Common questions about shikantaza

What is the difference between shikantaza and mindfulness meditation?

Mindfulness meditation — as taught in clinical contexts and most secular mindfulness programs — involves deliberate, sustained attention to a specific object, typically the sensations of breathing, with a structured approach to returning attention when it wanders. The aim is to cultivate certain qualities: concentration, equanimity, awareness of impermanence. Shikantaza has no object, no technique for returning attention, and no quality it aims to cultivate. Where mindfulness practice is a training program with a method, shikantaza is an instruction to inhabit this moment without a method. The differences in outcome are real but difficult to describe from outside the practices.

How does shikantaza relate to zazen?

All shikantaza is zazen; not all zazen is shikantaza. Zazen (坐禅) is the general term for the seated meditation practice of Zen. In Rinzai training, zazen is done with a koan as the object of sustained investigation — a different mode of sitting from shikantaza. Dogen held shikantaza to be the correct and complete form of zazen practice, but this reflects his particular understanding rather than a consensus across the tradition. The term zazen appears throughout all Zen schools; shikantaza is specifically the Soto characterization of what zazen is when practiced in the spirit of Dogen’s teaching.

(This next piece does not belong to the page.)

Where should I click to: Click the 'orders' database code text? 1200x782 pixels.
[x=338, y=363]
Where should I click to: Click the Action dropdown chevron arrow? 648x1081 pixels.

Is shikantaza easier or harder than koan practice?

Neither is easier. Koan practice has a structure that generates pressure — the practitioner has something to present in interview, a problem that demands resolution. This pressure can be clarifying but also leads practitioners to try to “solve” the koan intellectually, producing clever responses that miss the point. Shikantaza removes this structure entirely, which means there is no external pressure — but also no foothold. The practitioner has to sit with pure sitting, without the organizing urgency of a question. Many practitioners find this more difficult, not less, because the mind without an object immediately begins generating its own agendas. Both practices require long, sustained commitment to reveal what they are pointing toward.

Did Dogen teach koans as well as shikantaza?

Dogen was deeply engaged with the koan tradition. The Shobogenzo contains extensive koan commentary — Dogen’s readings of cases from the Blue Cliff Record and other collections are among the most sophisticated in the literature. He was not opposed to koans; he was opposed to treating them as puzzles to be solved through clever interpretation rather than as direct occasions for investigation. The Soto school’s later minimization of koan practice does not fully represent Dogen’s own approach, which integrated shikantaza and koan study in a way that his successors sometimes simplified. Contemporary Soto teachers vary widely in how much koan instruction they incorporate.

What does Dogen mean by "body and mind falling away"?

The phrase “shinjin datsuraku” (身心脱舒, body-mind falling away) was Dogen’s description of his own experience under Rujing, and it becomes a recurring term in the Shobogenzo. It refers to a collapse of the ordinary sense of a bounded, located self that is separate from experience. Not death, not unconsciousness — more like the disappearance of the frame around the picture. What remains is not nothing; it is experience without the habitual overlay of “me, having this experience.” Dogen is careful not to present this as a permanent achievement or a specific altered state. It is, in his framework, the nature of shikantaza when shikantaza is fully realized: not a breakthrough to be held onto, but the fact of sitting itself, clearly seen.